CS 70

Using Your Search Tree (and Written Questions)

To round out our assignment, we'll use our TreeStringSet as an actual dictionary of English-language words.

We've provided a source file, minispell.cpp, which uses TreeStringSet to provide a proof-of-concept for a rudimentary spelling checker. It reads in a dictionary file containing English-language words, and then another file of words, and looks up all the words in the second file against the dictionary and reports how many matches it found. This functionality is very rudimentary (it doesn't ignore punctuation, offer corrections, or ignore repeated misspellings), but it's sufficient to exercise much of the functionality of our TreeStringSet-based dictionary.

You aren't required to read over the code for this program, but you can if you like.

Let's Go!

Make Sure that Your Makefile Builds minispell

At the start of the assignment, you had to set up your Makefile to build the minispell program even though it didn't work yet. In this part of the assignment we're going to get it working.

It will help if your Makefile has an OPTFLAGS= variable, as you can then set that variable from the command-line to easily have make build everything with optimization, as, for example,

make clean
make OPTFLAGS="-O3 -flto" LDFLAGS="-flto" minispell

Run minispell

If you run the program with the --help argument, it will produce a usage message:

> ./minispell --help
Usage: ./minispell [options] [file-to-check ...]
Options:
  -h, --help             Print this message and exit.
  -f, --file-order       Insert words in the order they appear (default).
  -s, --shuffled-order   Insert words in a random order.
  -b, --balanced-order   Insert words in a balanced order
  -n, --num-dict-words   Number of words to read from the dictionary.
  -m, --num-check-words  Number of words to check for spelling.
  -d, --dict-file        Use a different dictionary file.

Default dictionary file: /cs70/data/smalldict.words
Default file to check:   /cs70/data/ispell.words
> ./minispell
Reading words from /cs70/data/smalldict.words... done!
Inserting into dictionary (in order read)... done!
 - insertion took 0.00075025 seconds
 - 341 nodes, height 340, average depth 170
 - median word in dictionary: 'long'

Reading words from /cs70/data/ispell.words... done!

_DATA PROVIDED_
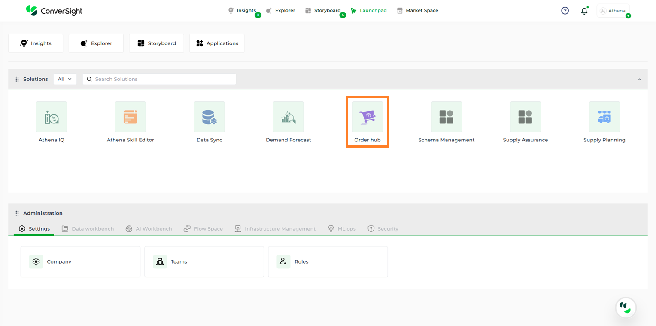Click the Search Solutions input field
656x326 pixels.
pyautogui.click(x=163, y=79)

_TO DO_
Can you reproduce, word for word, the stretch of the spelling-checker assignment page from "If you run the" through "message and exit."?

_RESULT_
If you run the program with the --help argument, it will produce a usage message:

> ./minispell --help
Usage: ./minispell [options] [file-to-check ...]
Options:
  -h, --help             Print this message and exit.